Le gouvernement veut imposer des lois de recentralisation qui vont mettre en danger l'action des communes, des départements et des régions pour notre éducation, notre santé, nos transports publics, nos emplois et notre aide sociale.
Pour nos enfants, ce seront moins de financements pour nos écoles, nos collèges et nos lycées. Pour nos aînés, ce sera moins d'accompagnement du grand-âge et de la dépendance. Pour nos entreprises et nos emplois, moins de soutien face à la mondialisation.
Les élus locaux sont dévoués au bien public. 73% des investissements viennent des collectivités locales. La décentralisation, c'est la démocratie locale au service des citoyens. Il faut une réforme territoriale pour l'améliorer, pas pour la casser.
La première exigence d’une réforme territoriale devrait être de conforter ces acquis, pas de les attaquer.

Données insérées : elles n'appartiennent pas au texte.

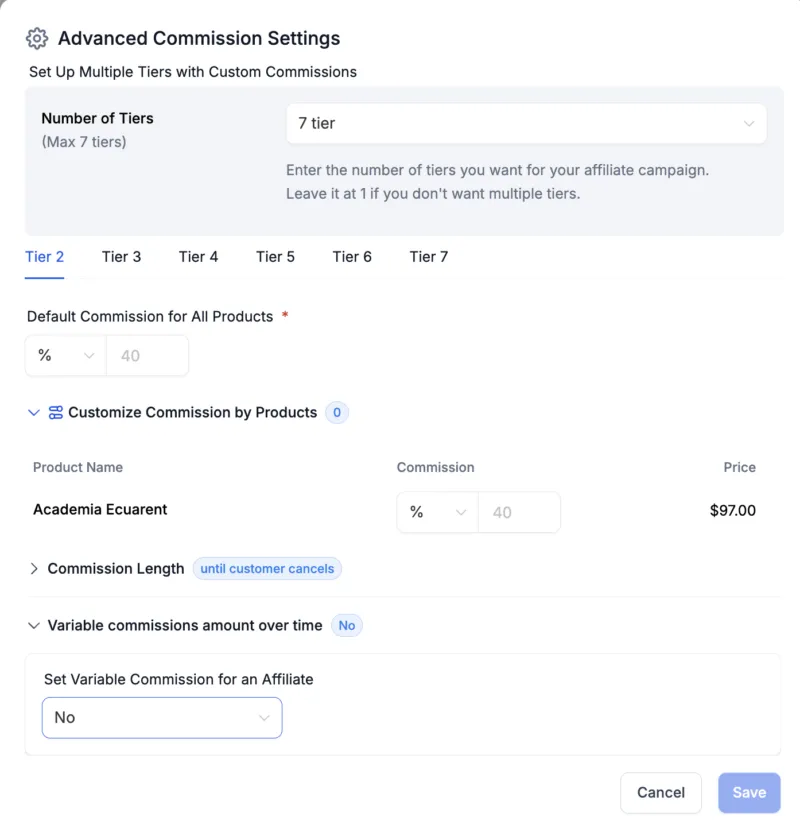The height and width of the screenshot is (828, 800).
Task: Click the zero count badge next to products
Action: tap(337, 412)
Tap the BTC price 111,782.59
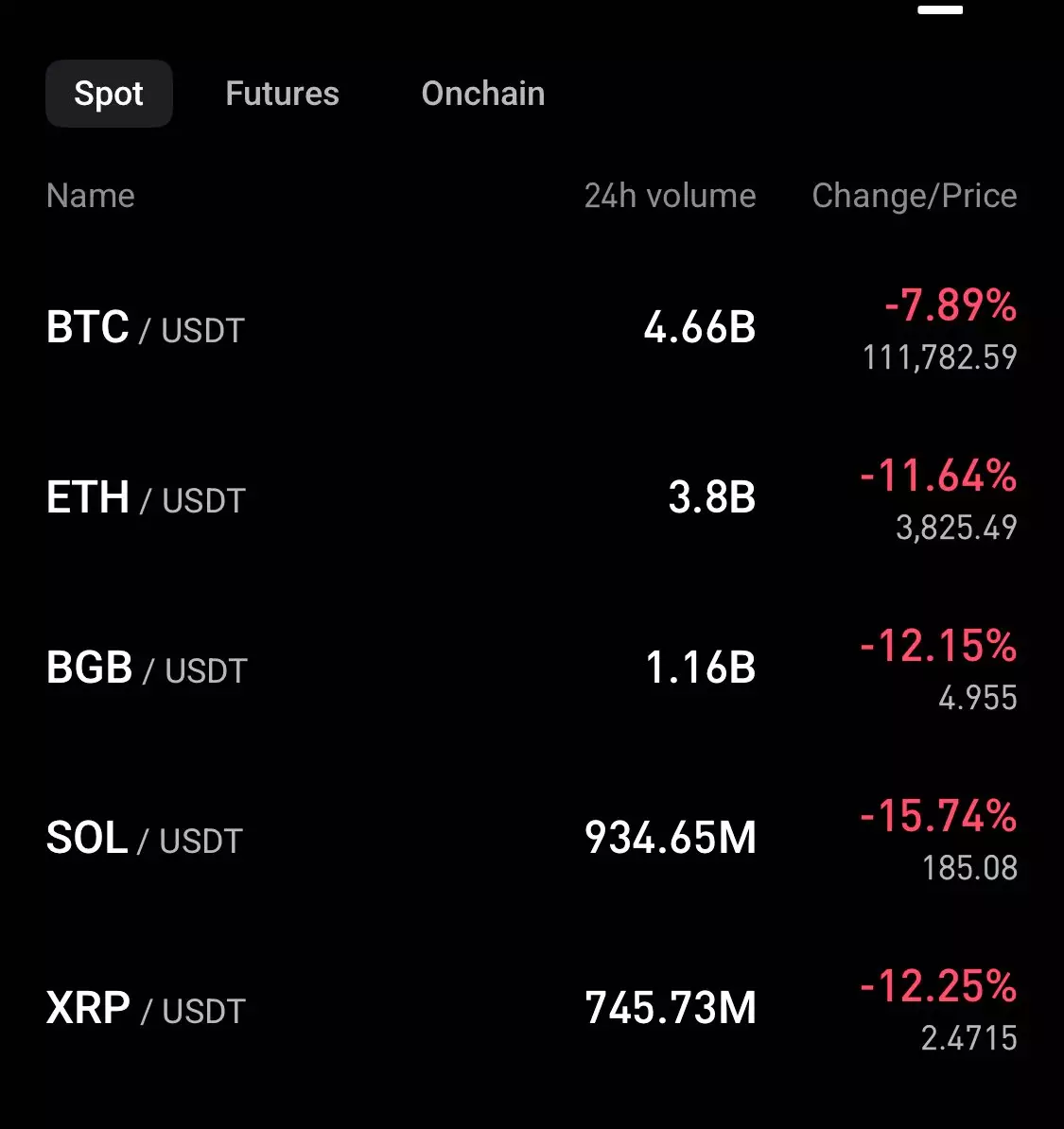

Les textes de loi présentés par le président de la République et le gouvernement sur les collectivités locales sous le nom de "réforme territoriale" conduiront à trois évolutions néfastes : la recentralisation du pouvoir, moins de démocratie et de nouvelles injustices, du fait d’une aggravation fiscale qui pèsera lourdement sur les ménages. Le gouvernement veut faire croire que ces lois permettront de réduire le coût des collectivités pour les français. C’est l’inverse qui se produira, avec un transfert massif de la charge fiscale des entreprises vers les ménages. Ces lois comportent en outre une grave manipulation électorale avec un changement du mode de scrutin destiné à avantager la droite.
Pour l’ensemble de ces raisons, le Parti socialiste refuse catégoriquement le projet présenté par le gouvernement et propose une réforme alternative, fondée sur une triple exigence : consolider la décentralisation, approfondir la démocratie et rétablir la justice et l’égalité territoriale. Sur ces questions essentielles, le PS demande un référendum.